◆ **Work item A**:
List every distinct instruction mnemonic that appears in the two assembly sequences of the mailing-list message on NIR addressing modes.
◆ **Work item B**:
Proceed with the mailing-list message on NIR compiler options for addressing modes, continuing after its last sentence.

◆ **Reading text**:
○ ○ ○ ○

[Mesa-dev] [RFC] nir: compiler options for addressing modes

Wed Apr 15 08:16:28 PDT 2015

On Wed, Apr 15, 2015 at 10:32 AM, Connor Abbott <cwabbott0 at gmail.com> wrote:
>>
>> But more immediately, I hit a sort of snag:  I cannot seem to narrow
>> from 32b to 16b at the same time I move to address register.  Which
>> ends up meaning I need a mov from 32b to 16b followed by a 2nd mov to
>> get it into address register...  which sort of defeats the purpose of
>> this whole exercise.  I need to do some more r/e around this, but it
>> may end up being better the way it was before.  And if we end up
>> needing to do the shl in half-precision registers, then solving this
>> in NIR would (I think) require NIR to be aware of half-precision.
>> Which sounds useful, but -EBIGGER_FIRES
>
> I don't quite understand... is this just a problem with using
> registers? Would the entire sequence of operations need to be in 16
> bits, or can you have whatever instruction computed your address do
> the conversion to 16-bit as part of the output? If it's the latter,
> you can just re-emit a 16-bit-outputting version of it and use that,
> although it's a bit of a hack.

Well, the problem if the shl is done in NIR, I commenly end up with:

  cov.f32s32 r0.x, r0.x
  shl.b r0.x, r0.x, 2
  cov.s32s16 hr0.x, r0.x
  mova a0.x, hr0.x

vs

  cov.f32s16 hr0.x, r0.x
  shl.b hr0.x, hr0.x, 2
  mova a0.x, hr0.x

(in both cases, with four nop's between each if I don't have other
instructions I can schedule in between, so the extra instruction here
could translate to 4 cycles in a lot of cases)

○ ○ ○ ○

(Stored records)
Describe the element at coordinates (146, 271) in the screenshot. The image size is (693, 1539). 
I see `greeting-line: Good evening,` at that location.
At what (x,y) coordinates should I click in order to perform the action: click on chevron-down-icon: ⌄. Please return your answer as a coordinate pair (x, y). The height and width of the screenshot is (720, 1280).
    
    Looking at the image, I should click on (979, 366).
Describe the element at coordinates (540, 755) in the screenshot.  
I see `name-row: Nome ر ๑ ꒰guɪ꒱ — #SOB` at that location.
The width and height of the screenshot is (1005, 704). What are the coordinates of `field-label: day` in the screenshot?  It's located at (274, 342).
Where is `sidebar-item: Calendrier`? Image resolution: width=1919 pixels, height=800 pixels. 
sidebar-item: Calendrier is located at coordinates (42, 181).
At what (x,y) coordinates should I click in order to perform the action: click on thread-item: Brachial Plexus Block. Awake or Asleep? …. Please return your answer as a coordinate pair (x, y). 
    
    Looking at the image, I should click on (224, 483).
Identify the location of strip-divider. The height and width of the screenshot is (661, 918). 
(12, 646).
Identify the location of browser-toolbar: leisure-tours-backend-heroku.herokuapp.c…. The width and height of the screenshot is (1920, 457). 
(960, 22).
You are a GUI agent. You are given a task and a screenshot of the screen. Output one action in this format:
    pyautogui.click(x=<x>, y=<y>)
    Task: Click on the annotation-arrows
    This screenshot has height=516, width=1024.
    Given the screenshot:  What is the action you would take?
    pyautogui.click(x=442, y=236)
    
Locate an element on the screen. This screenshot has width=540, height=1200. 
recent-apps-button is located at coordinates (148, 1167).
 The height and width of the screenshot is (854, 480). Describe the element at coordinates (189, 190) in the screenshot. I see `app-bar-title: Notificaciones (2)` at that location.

○ ○ ○ ○

◆ **Exercise answer A**:
cov.f32s32
shl.b
cov.s32s16
mova
cov.f32s16

◆ **Exercise answer B**:
I tried to see if I could do something like 'shl.b hr0.x, r0.x, 2' but
that didn't seem to work.. possibly the narrowing on alu op's only
works for float.  (The ISA has all these fun holes like that, where
the instruction encoding supports things, but the designers apparently
didn't think it was worth it to spend transistors for less common
cases)

> Long-term, support for half-precision in NIR is definitely in the
> cards, but it'll probably have to wait until fp64 support as they're
> both very similar wrt changes we have to make in the IR. Unless
> someone has a burning desire to do half-precision first :).

It would be useful..  or at least my understanding is half-precision
should be faster for me.  Although I don't see a particularly good way
to solve that until we figure out how to get TGSI out from the middle.
I guess I need to take a look at the tie-ins between
vbo/uniform/texture/etc state in mesa st and tgsi, and figure out how
to make that work without a glsl_to_tgsi pass so drivers can request
NIR directly.  That probably comes after flow control in ir3 backend,
but *eventually* I'll be really interested in proper mediump support.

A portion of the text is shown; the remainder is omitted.